Commissioning long term conditions services
During 2014/15 we have focussed on improving joint working with the local authority for the benefit of patients. For example, we have put in place 80 personal health budgets for CHC patients across the county. We have also worked with the local authority to further develop our integrated approach to improving quality in care homes. In September, we agreed a joint dementia strategy for Northumberland and are now working on implementation with all partners, focusing on 10 priorities ranging from improved access to diagnosis and post-diagnostic support; supporting people to remain independent and prevent unnecessary hospital or care home admissions; to end of life care. We are now developing a social prescribing programme with the local authority.
We have continued to develop the community hospitals model of care across Northumberland and have worked with NHS England and Altogether Better to pilot practice health champions with a view to promoting patient involvement and self-care.
Clinical guidelines are crucial for good medical care and we have developed new guidelines for managing COPD and have commissioned a pulmonary rehabilitation service; we have developed guidelines on abnormal valve findings on echo and have contributed to development of FATS 7 guidance.
In 2015/16 our priorities are:
- Continuing to build on our partnership with the local authority for continuing healthcare services, to further develop our integrated commissioning and achieve excellent quality care and patient experience. Our existing partnership is now delivering improved patient outcomes, increased transparency in the commissioning of services and financial stability. This provides a good foundation to build on.
- Reducing admissions for people living in care and residential homes as part of a coordinated programme to increase medical, nursing and community support into these settings.
- Delivering the outcomes of the new specification for all six community hospitals in Northumberland. This develops seven day working across health and social care, an increased focus on rehabilitation and re-ablement and a particular focus on working out from hospitals into people’s homes and the community – ‘care without walls’. This work is closely linked to the Better Care Fund work and we are already piloting the new model in Blyth community hospital.
- Improving the quality of long term conditions management in the community through our clinically led, condition specific groups. We will secure improved care across patient pathways with reduced variation and better outcome. This work is supported by the long term conditions data set and underpinned by the house of care model. Our initial focus will be on dementia, respiratory conditions, alcohol, cardio vascular disease and diabetes.
Financial recovery already achieved
Our three year financial recovery programme included ambitious targets for savings in long term conditions and have been achieved in full.

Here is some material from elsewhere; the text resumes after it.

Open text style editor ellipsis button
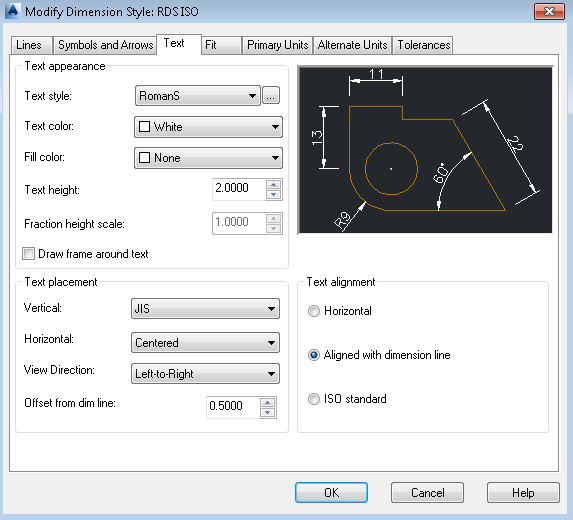The image size is (573, 520). tap(271, 96)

Community hospitals were a priority for development during 2013/14. The rural nature of Northumberland means we have a network of community hospitals delivering care close to people’s homes, which is a great asset for the county. We introduced the community hospitals specification in April 2014, which built upon work the previous year, to deliver the concept of ‘care without walls’. This specification formed the basis of our overall approach to delivering services across the county and is a foundation of the ‘primary care at scale’ programme. In 2014/15, we reduced the block contract for community hospitals by £1m, in agreement with the provider to reflect the efficiencies to be realised in the new specification as services work more flexibly between hospital and community settings.
Continuing Healthcare spend in Northumberland was traditionally very high and expenditure year-on-year increased by £7m in both 2011/12 and 2012/13. In 2012/13 national benchmarking shows that the Care Trust was amongst the highest in the country for spend per head and unit cost
National benchmarking analysis October 2012
Given the inherited financial CHC position, it was clear that a change in approach was required. The history of integration in Northumberland and expertise of the local authority in commissioning home care and care home packages presented an opportunity for the CCG to exploit and seek to address the inherited financial pressure.

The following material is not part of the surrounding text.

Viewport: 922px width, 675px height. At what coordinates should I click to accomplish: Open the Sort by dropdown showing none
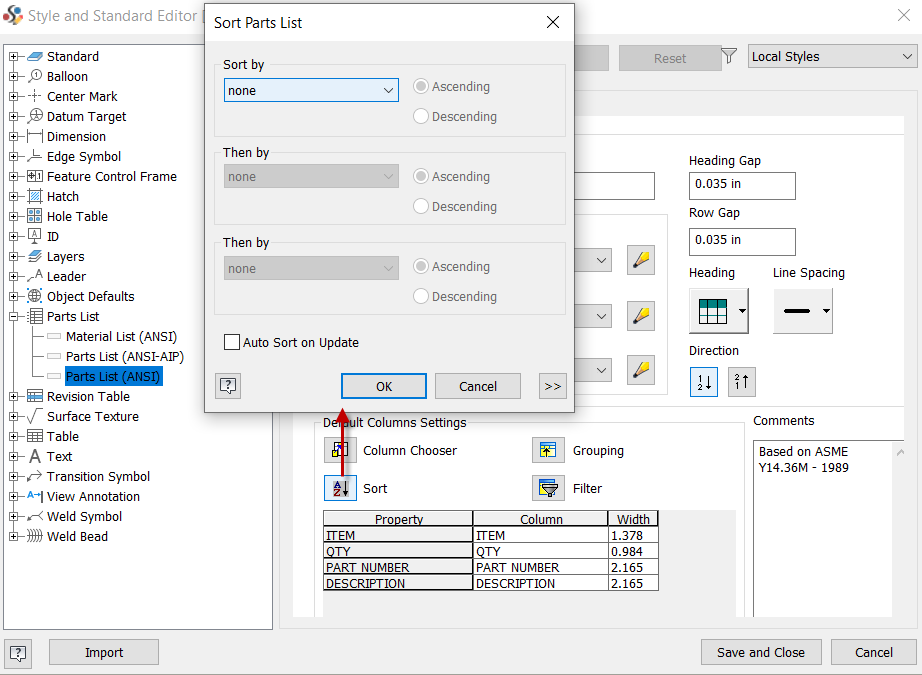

The CCG and Local Authority (LA) agreed a partnership agreement in April 2013 to enable the LA to undertake assessment and review function, (including case management and management of appeals) and the commissioning of care packages, including homecare services and care home placements (with or without nursing care). The core aims of entering this arrangement were to improve integration and quality of care for patients whilst also ensuring value for money from the CHC budget. The partnership agreement includes incentives to promote financial control on the part of the Local Authority and encompasses a gain share schedule which in effect means any under spend on the agreed budget will be shared if delivered.

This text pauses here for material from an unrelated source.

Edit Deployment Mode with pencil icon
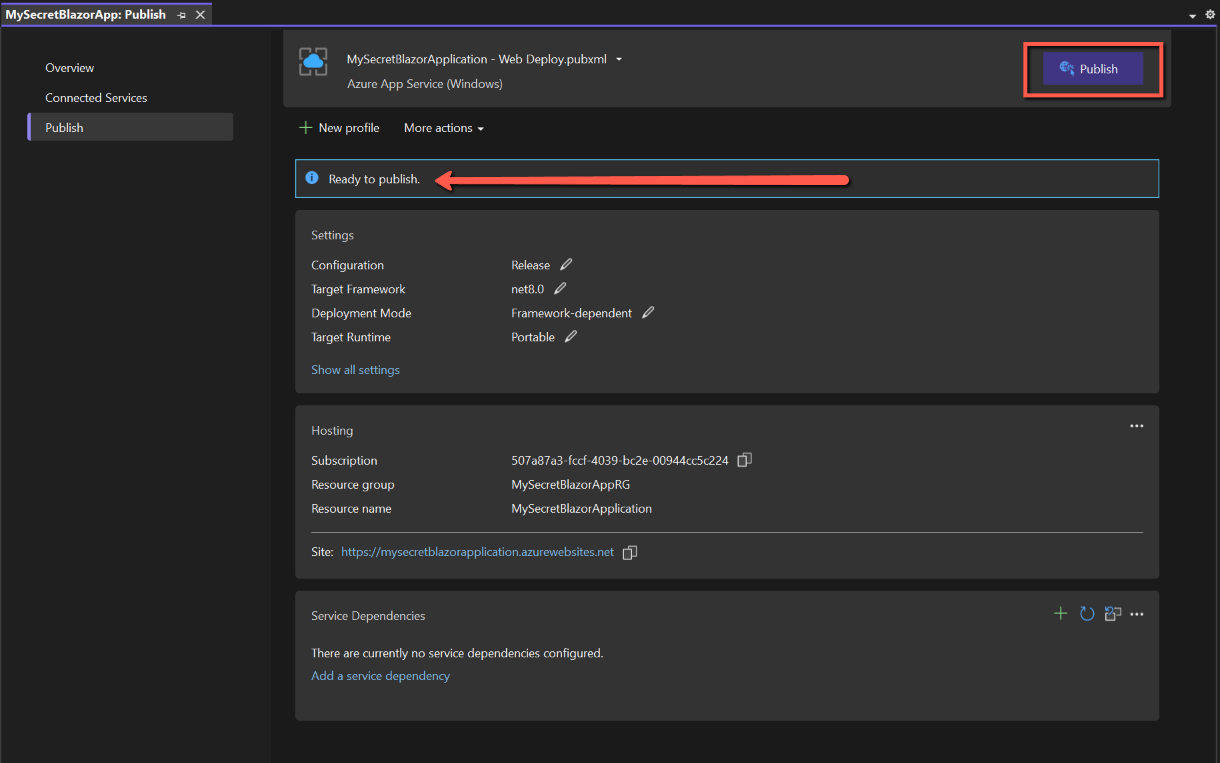Viewport: 1220px width, 763px height. (648, 313)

Progress in the first two years include:
- Delegation of CHC budgets to team managers
- Systematic review of rates charged by providers
- Use of the risk and independence team to ensure high cost packages are appropriate and risk and independence is being balanced
- Establishment of CHC activity group where staff from across the council and CCG meet provide further focus on efficient commissioning
Each of the above actions has contributed to the initial halt in increasing year on year spend in CHC and subsequent reduction in spend during 2014/15. Figure 1 illustrates the impact on expenditure using the forecast out-turn position across quarters since the partnership agreement was implemented. Despite some turbulence due to system pressures felt across the NHS, forecast out-turn is now close to the CCG’s budgeted spend and with continued focus on efficient commissioning it is forecasted that spend will be in line with budget by the end of 2014/15.
It is important to recognise that the integrated arrangements have also realised improved patient experience, delivered more personalised care through personal health budgets (PHB) and allowed a greater focus on quality.